Ferns often occupy inhospitable niches not desired by flowering plants. For example, clefts in rocks, which are almost devoid of soil granules, can be suitable habitat for many ferns. Practically one third of the ferns are epiphytic, often finding suitable substrate on limbs of trees in a rainforest. Other habitats in which ferns occur are moist, shady forests and acidic wetlands including bogs, fens and swamps.[5] Examples of fern genera found in acidic wetlands are the Osmunda and Onoclea. An example genus of ferns commonly occurring in bogs is Osmunda. Azolla is a good example of a genus of ferns often found in fens. An example of a fern genus often found in swamps is Acrostichum. One should note that these alternative terms for wetland habitats have considerable overlap, and the terms are used with differing nuances in various world regions.

A large number of the true ferns depend on symbiotic associations with mycorrhizal fungi.[6] Moreover, many fern species thrive within delimited pH ranges; as one example, ferns within the genus Lygodium of eastern North America succeed chiefly in moist, intensely acidic soils, while the bulblet bladder fern Cystopteris bulbifera, with an overlapping range, only occurs on higher pH limestone substrate.

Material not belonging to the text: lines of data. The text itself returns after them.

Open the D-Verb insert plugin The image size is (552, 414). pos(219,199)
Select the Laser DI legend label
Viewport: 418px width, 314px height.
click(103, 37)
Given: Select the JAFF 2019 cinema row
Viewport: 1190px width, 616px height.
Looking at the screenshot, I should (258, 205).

caption Crown fern growing on the forest floor on Ulva Island, New Zealand

Fern spores are high in lipids, protein and calories,[7] such that they are consumed by a number of vertebrates species. The European woodmouse, Apodemus sylvaticus, is known to devour spores of the fern Culcita macrocarpa, and both the bullfinch, Pyrrhula murina, and the short-tailed bat, Mystacina tuberculata, feed on spores of true ferns.

Worldwide occurrence

The fern species of largest physical size occur in the tropics, where a considerable number occur in tree form. In warm temperate regions many occurrences are in swamps and growing in rich soils in riparian zones. Certain world regions are particularly rich in fern biodiversity; for example, in Papua New guinea, it has been estimated that over one eighth of the world's fern species can be found.[8]  Some ferns are found even in extreme latitudes; in particular, the species Cryopteris fragilis occurs well up into the Arctic region.[9]

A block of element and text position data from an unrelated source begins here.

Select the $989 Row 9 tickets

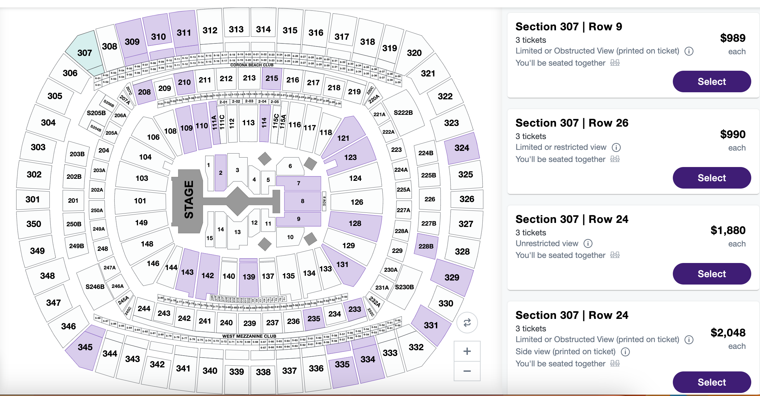(x=712, y=81)
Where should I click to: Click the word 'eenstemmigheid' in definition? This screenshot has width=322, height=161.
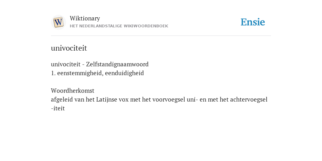(x=79, y=73)
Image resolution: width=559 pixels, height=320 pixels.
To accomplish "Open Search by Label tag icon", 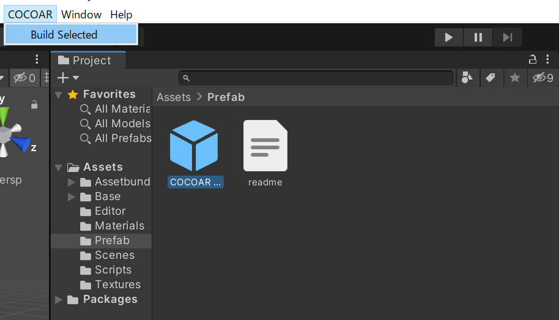I will click(491, 78).
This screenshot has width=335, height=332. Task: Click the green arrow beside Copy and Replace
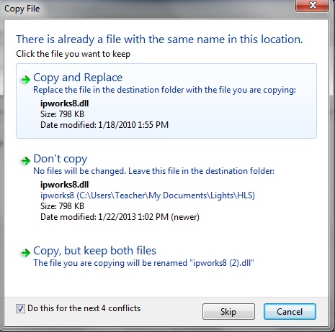coord(26,79)
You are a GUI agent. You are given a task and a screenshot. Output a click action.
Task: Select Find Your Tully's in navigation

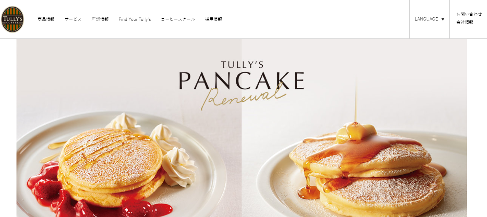(x=134, y=19)
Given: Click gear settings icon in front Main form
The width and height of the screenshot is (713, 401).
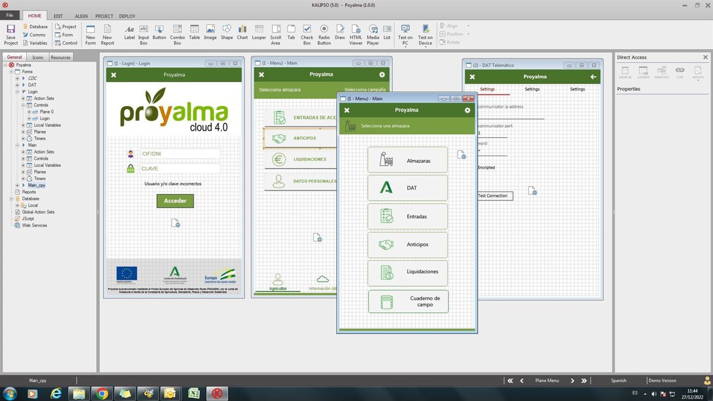Looking at the screenshot, I should [467, 110].
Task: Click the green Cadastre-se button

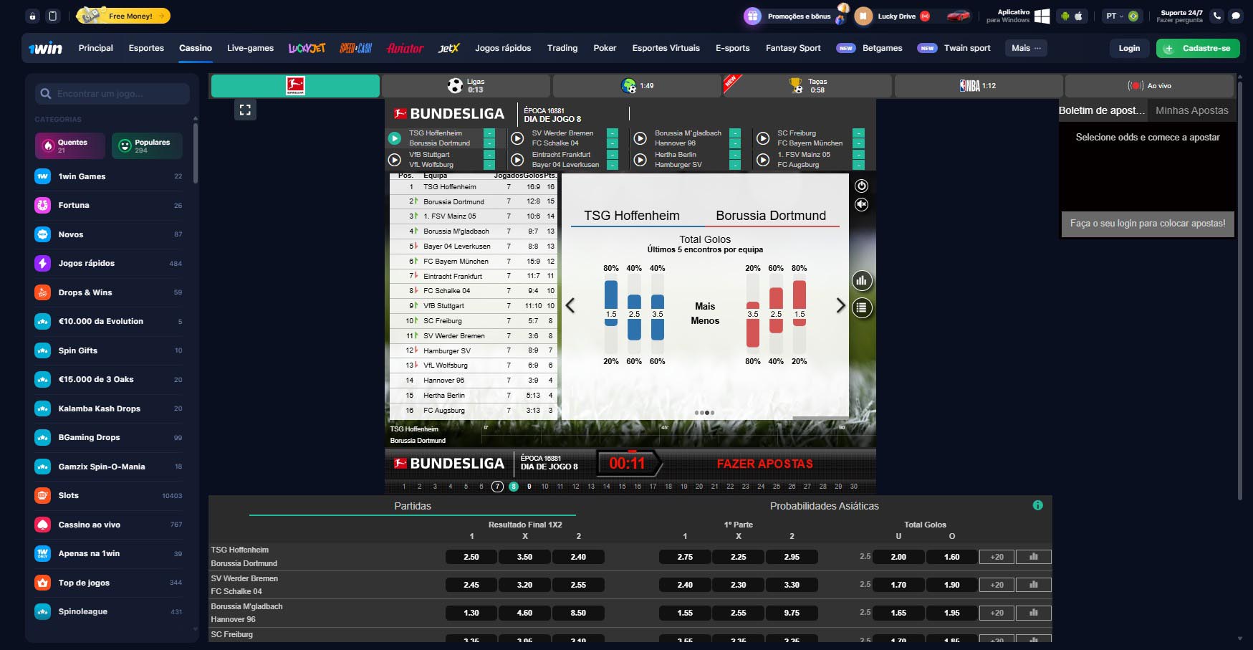Action: click(1198, 48)
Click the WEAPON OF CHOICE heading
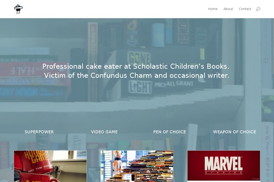 point(235,132)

As a generalization, ferns occur more commonly and with greater diversity of taxa in the tropics and subtropics, regions in which many of the species are epiphytes.[10] On the other hand, ther is abundant evidence for Jurassic period widespread occurences in sub-Arctic latitudes, with the species of Dictyophyllum ranging from 50 degrees south to 60 degrees northern latitude.[11]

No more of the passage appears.